1er édition TEDx Nouakchott

Tedx

La plateforme TEDx Nouakchott a initié sa 1ère activité le 30 août dernier à l’hôtel Tfeila sous le thème : « Individual Acts … Global Progress ».Cette initiative qui a regroupé une centaines de participants, vise à valoriser l’entreprenariat de jeunes cadres mauritaniens en vue d’encourager les initiatives individuelles pour un impact global.

La communauté TEDx a tenu cette 1er activité avec beaucoup de difficultés liées notamment au « manque de financement et au scepticisme de certains sponsors » a témoigné Ahmed Dahi un des organisateurs de cet événement. Malgré cette réalité, ils ont pu compter sur l’appui d’autres sponsors pour ce 1er lancement qui a vu la participation de 7 speakers dont deux femmes.

L’objectif de cette retrouvaille est de contribuer ainsi au : « partage d’idées » afin de trouver des moyens de diffusion des exemples de réussite comme ce fut le cas ce soir là. Nous avons pu découvert le parcours de jeunes mauritaniens dont le témoignage d’un développeur de mobil, d’une femme médecin militaire et d’une promotrice du droit des enfants talibés entre autre. C’est à la suite de soucis techniques, que les speakers du jour ont livré des témoignages de parcours qui pourront sans dote servir d’exemple à d’autres jeunes mauritaniens.

Exemple de Mauritanian Andriod Community

Moustapha alias Adi Ould Yacoub , lauréat du 2e prix challenge Adaparadise est le promoteur de Mauritanian Andriod Community mis en place avril dernier. Développeur mobil, c’est à sa plateforme qu’on doit l’application de Tedx Nouakchott. Pour lui l’application est un secteur « important même si le marché est vide » d’où son sentiment sans doute de faire face à de « concurrents gentils ».Malgré ce constat, il espère que : « l’acte individuel contribuera à un développement global ».

Djémila Mint Bouka, 4e femme médecin militaire de la RIM

Djemila est des rares femmes médecins militaires du pays. Passionnée de sport notamment de football, elle a tout au long de son parcours fait face à des défis liés l’affirmation de son idéal. Une volonté rendu possible dit-elle grâce à la « confiance » placée en elle par ses proches notamment sa mère.

De son enfance à maintenant, contre vents et marées elle fut face à « 4 impossibles », dont son choix de persévérer dans les études en tant que femme, l’obtention un bac scientifique, faire des études de médecine et de devenir médecin militaire en tant que femme.

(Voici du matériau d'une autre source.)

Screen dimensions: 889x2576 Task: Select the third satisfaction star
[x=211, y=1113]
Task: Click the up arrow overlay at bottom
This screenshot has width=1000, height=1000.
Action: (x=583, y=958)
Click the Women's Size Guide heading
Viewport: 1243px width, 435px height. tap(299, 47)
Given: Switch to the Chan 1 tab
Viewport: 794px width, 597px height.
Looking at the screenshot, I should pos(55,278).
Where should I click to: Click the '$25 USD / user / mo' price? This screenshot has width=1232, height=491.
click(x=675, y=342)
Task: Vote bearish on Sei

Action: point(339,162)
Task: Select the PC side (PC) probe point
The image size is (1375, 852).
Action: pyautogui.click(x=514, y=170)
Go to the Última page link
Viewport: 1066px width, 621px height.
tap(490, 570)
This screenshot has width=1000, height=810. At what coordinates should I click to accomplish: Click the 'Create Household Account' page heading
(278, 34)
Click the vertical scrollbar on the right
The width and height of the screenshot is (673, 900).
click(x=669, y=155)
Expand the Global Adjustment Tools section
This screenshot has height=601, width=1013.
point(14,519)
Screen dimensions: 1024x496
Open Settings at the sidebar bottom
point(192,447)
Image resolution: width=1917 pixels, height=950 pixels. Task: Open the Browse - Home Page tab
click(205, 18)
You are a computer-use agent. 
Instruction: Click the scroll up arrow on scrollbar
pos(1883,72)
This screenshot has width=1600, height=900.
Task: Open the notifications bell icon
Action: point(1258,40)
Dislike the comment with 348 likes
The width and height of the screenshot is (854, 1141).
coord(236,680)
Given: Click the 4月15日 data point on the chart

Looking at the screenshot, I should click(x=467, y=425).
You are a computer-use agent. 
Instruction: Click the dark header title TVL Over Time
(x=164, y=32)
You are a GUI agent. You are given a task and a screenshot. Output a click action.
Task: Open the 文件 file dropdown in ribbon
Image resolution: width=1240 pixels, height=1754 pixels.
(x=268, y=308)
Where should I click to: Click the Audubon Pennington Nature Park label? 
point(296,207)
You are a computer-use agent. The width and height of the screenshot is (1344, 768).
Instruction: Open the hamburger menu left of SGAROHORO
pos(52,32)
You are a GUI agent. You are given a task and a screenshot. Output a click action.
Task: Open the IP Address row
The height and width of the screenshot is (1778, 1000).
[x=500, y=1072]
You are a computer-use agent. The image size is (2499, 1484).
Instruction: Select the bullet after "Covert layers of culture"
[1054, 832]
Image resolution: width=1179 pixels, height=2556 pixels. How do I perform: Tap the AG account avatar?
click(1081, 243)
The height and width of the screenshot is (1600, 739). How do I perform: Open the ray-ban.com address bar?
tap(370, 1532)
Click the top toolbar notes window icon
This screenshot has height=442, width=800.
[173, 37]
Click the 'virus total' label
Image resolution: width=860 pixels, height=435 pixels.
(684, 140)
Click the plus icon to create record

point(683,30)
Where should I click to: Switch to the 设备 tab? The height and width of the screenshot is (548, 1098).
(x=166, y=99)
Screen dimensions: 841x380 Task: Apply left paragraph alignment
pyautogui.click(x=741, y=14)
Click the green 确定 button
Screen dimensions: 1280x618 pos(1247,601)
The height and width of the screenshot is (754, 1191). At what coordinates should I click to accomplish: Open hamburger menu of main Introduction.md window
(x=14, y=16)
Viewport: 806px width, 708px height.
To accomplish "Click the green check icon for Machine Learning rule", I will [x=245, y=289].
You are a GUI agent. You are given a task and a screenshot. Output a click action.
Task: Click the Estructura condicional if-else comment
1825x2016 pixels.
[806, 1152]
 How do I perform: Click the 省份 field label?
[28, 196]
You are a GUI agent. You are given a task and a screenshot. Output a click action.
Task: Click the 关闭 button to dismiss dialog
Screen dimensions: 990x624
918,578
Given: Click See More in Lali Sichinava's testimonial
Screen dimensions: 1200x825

Pour ce dernier volet de son parcours, elle confia à l’auditoire, qu’elle était lors de sa formation qui a duré 4mois, la seule fille au milieu de 250 hommes « une espèce rare au milieu des hommes » annonce t-elle sous acclamation. Elle doit cette réussite à des valeurs telles que « la discipline, la rigueur et le patriotisme » une parenthèse pour elle, afin de fustiger le manque de soutien aux jeunes ici affirmant « on n’a pas confiance » d’où son appel au changement de cette donne.

Tabara Mbodj : « Agir pour ne pas voir les enfants talibés dans les rues »

Puis ce fut au tour de Tabara Mbodj Présidente de l’ONG AISER (ONG Aide et Insertion sociale des Enfants de la Rue en Mauritanie de revenir sur l’histoire de son Association qui célèbre chaque 16 juin, la journée de l’enfant africain.

Cette dernière surnommée « la mère des enfants » par certains a été touchée il ya quelques années par une rencontre avec un enfant talibé (malade) de 7ans abordée lors d’une rencontre nocturne. Ce dernier avait pour challenge de récolter 200um ce soir là avant de retourner chez son maître coranique. Ce fut l’unique fois que Tabarina croisa cet enfant. N’ayant pas pu aider ce talibé enfant face à ce moment précis, Tabara .M  décida de venir désormais au secours de ces enfants talibés à qui son association offre des cours d’alphabétisation, de consultations médicales et de dons d’habits (en fonctions des moyens disponibles).

Fustigeant « le manque d’appui des ONG », la présidente de AISER pour qui désormais la maitrise de l’Anglais est un atout, compte « dénoncer ce phénomène d’enfant talibés qui est une pratique visible (…) l’Etat doit agir » rappelant que «  la mendicité devient un métier » en Mauritanie.

Voilà sans doute des exemples d’entreprenariat de jeunes en Mauritanie qui serviront de source d’inspiration aux futurs speakers de TEDx Nouakchott.